The task — Reproduce word for word the line holding "The height and" and all lines after it in the data, through the end, leaving out pictures.

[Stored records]
[Start of section]

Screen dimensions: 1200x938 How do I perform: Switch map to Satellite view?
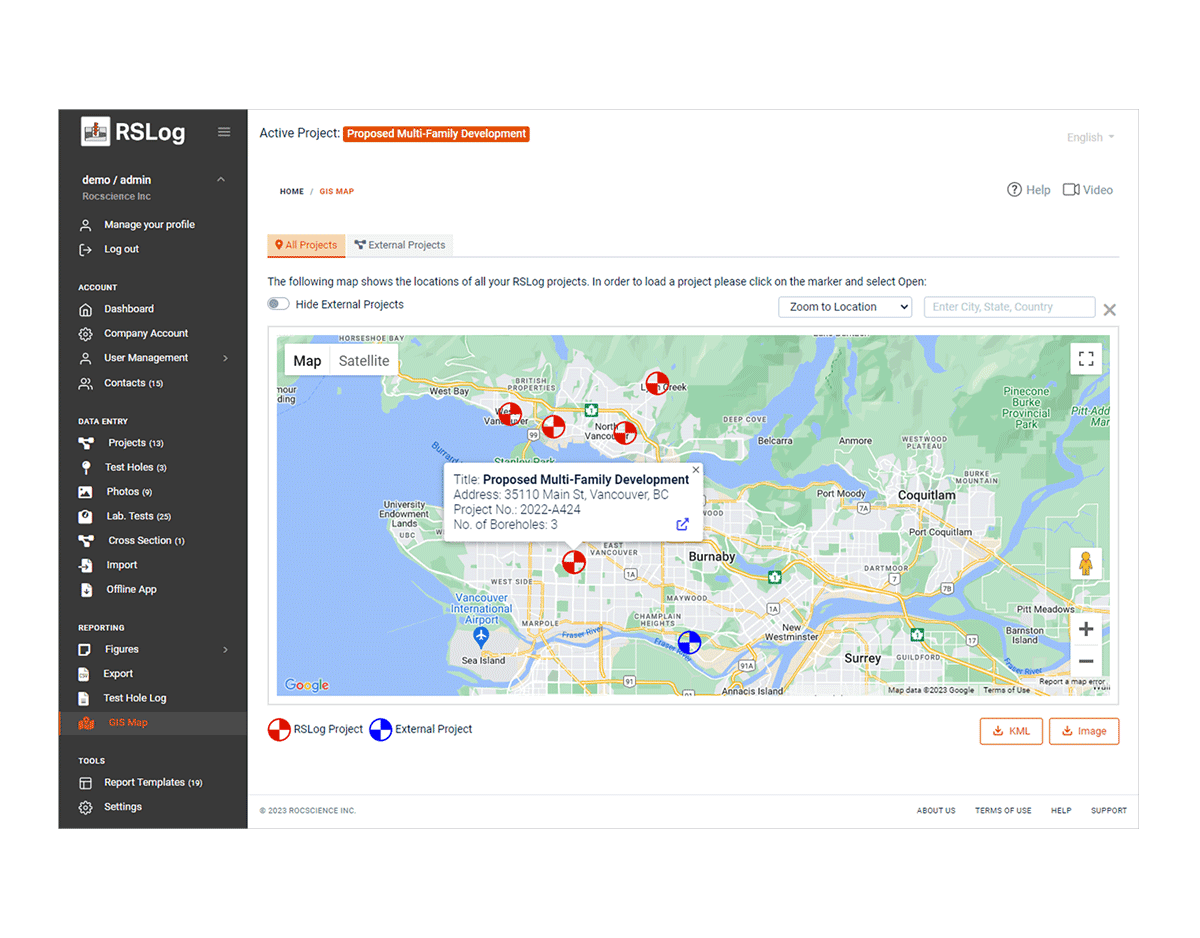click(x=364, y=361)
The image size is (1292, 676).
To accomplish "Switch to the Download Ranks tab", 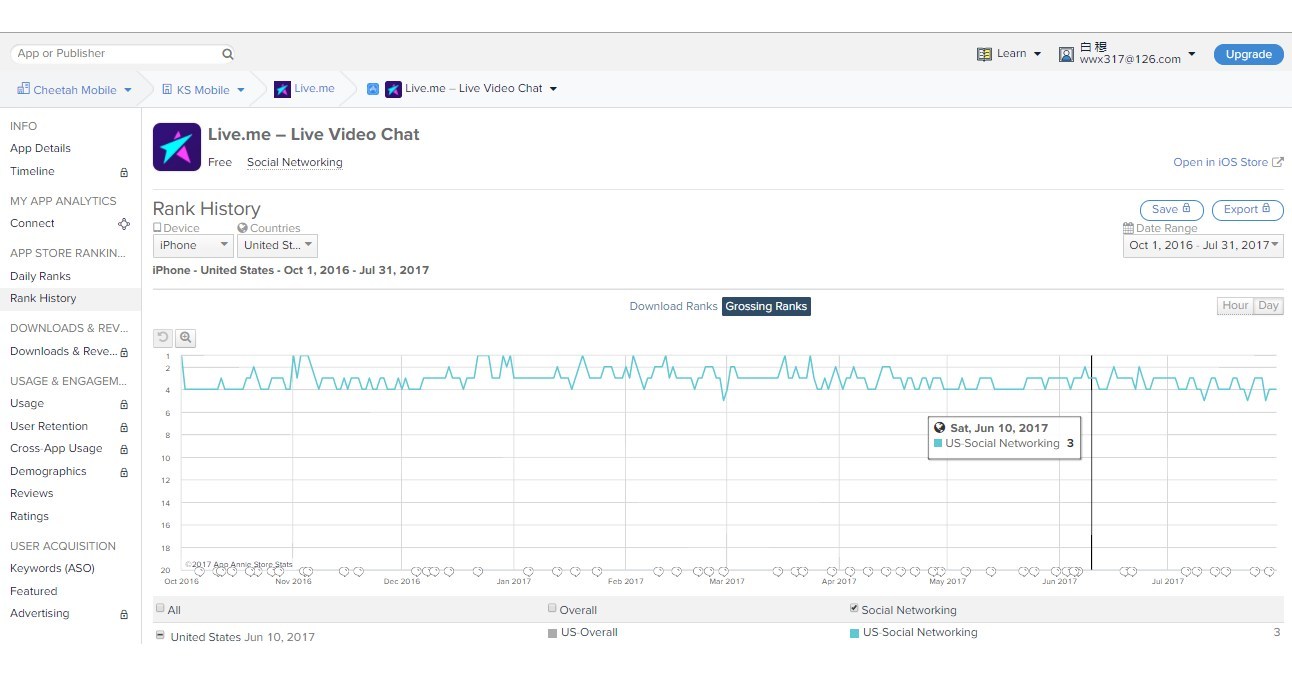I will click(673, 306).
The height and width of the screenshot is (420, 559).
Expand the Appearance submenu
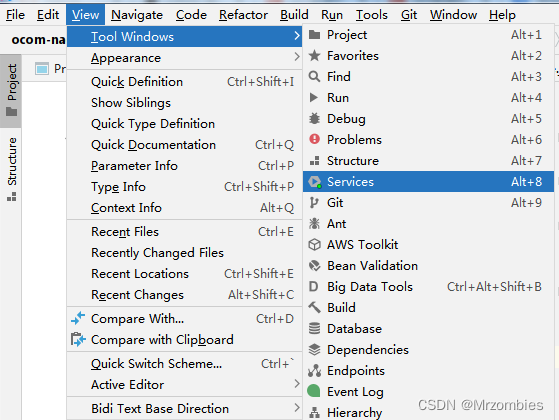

[End of section]

Problem solution —
The height and width of the screenshot is (420, 559).
Expand the Appearance submenu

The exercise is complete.